Unsere Ziele? Ganz einfach: familienfreundlich, umweltfreundlich, a(ttra)ktiv, zukunftsfähig!

 

Familienfreundlich

Familien in ihrer ganzen Vielfalt sind Kernstück und Rückgrat unserer Gesellschaft. Generationenübergreifend stehen Familien heute vor großen Herausforderungen. Bildungspolitik ist Sozialpolitik - wir möchten dabei helfen diese Herausforderungen  zu meistern; wir wollen Familien stark machen, jung wie alt.

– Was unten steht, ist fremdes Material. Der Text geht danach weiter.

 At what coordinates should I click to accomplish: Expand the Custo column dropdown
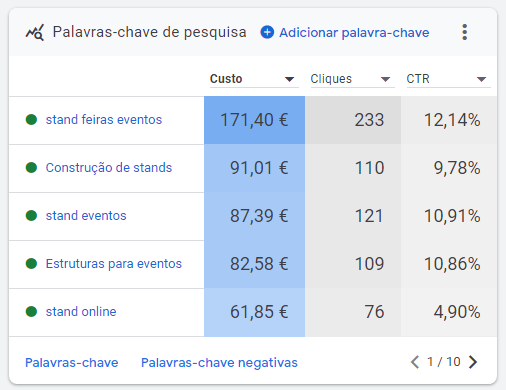tap(289, 79)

Wir möchten Bildung im breitesten Sinne fördern. Lebenslanges Lernen wird immer mehr zu einer Notwendigkeit. Vereine, Musikschulen, Jugendzentren, Stadtbibliothek und Volkshochschule machen in Gesamt-Kehl großartige Arbeit. Darauf wollen wir aufbauen und etwaige Lücken im Rahmen eines ganzheitlichen Bildungsangebots schließen.

Das vielfältige Schulangebot in Kehl wollen wir erhalten und gemeinsam mit Eltern und Lehrern weiterentwickeln. Eine Gemeinschaftsschule wird dort unsere Unterstützung erfahren, wo eine Bewegung von Eltern und Lehrern dies anstößt. Wir stehen zum Berufsschulstandort Kehl.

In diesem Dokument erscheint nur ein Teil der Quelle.